Entries provided »
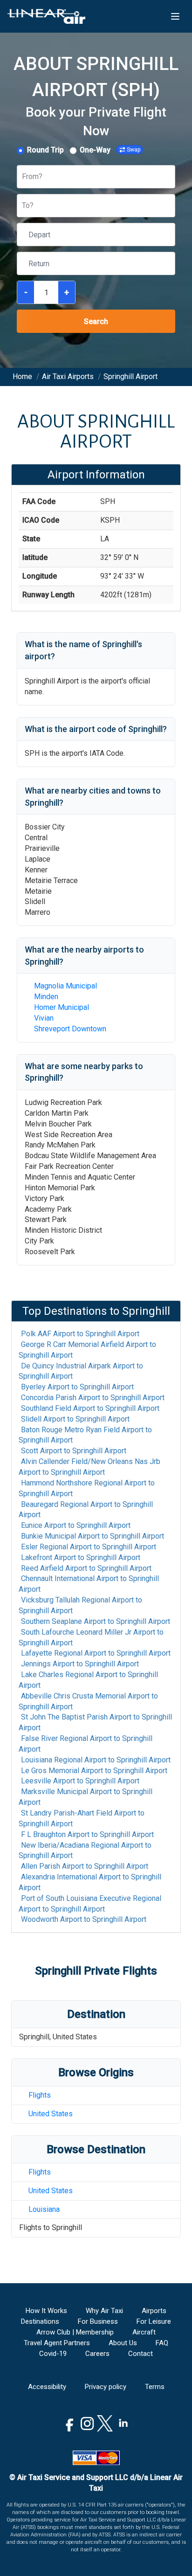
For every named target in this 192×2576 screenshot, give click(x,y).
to (80, 1333)
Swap (133, 149)
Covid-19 (53, 2353)
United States (50, 2113)
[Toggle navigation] (175, 16)
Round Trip (45, 149)
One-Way (95, 149)
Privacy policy (105, 2387)
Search (96, 321)
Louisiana (44, 2209)
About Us (123, 2343)
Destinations (40, 2321)
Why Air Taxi (104, 2311)
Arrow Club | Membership (75, 2332)
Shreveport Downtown (70, 1028)
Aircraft (144, 2332)
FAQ (162, 2343)
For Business (98, 2321)
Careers (97, 2353)
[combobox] (23, 177)
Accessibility (47, 2387)
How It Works (46, 2311)
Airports (154, 2311)
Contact (140, 2353)
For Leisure (154, 2321)
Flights (39, 2095)
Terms (155, 2387)
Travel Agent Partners (57, 2343)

Task goal » Word for word, retype the material above without its pictures.

Exercise solution »
For every named target in this 192×2576 screenshot, give click(x,y).
to (80, 1333)
Swap (133, 149)
Covid-19 (53, 2353)
United States (50, 2113)
[Toggle navigation] (175, 16)
Round Trip (45, 149)
One-Way (95, 149)
Privacy policy (105, 2387)
Search (96, 321)
Louisiana (44, 2209)
About Us (123, 2343)
Destinations (40, 2321)
Why Air Taxi (104, 2311)
Arrow Club | Membership (75, 2332)
Shreveport Downtown (70, 1028)
Aircraft (144, 2332)
FAQ (162, 2343)
For Business (98, 2321)
Careers (97, 2353)
[combobox] (23, 177)
Accessibility (47, 2387)
How It Works (46, 2311)
Airports (154, 2311)
Contact (140, 2353)
For Leisure (154, 2321)
Flights (39, 2095)
Terms (155, 2387)
Travel Agent Partners (57, 2343)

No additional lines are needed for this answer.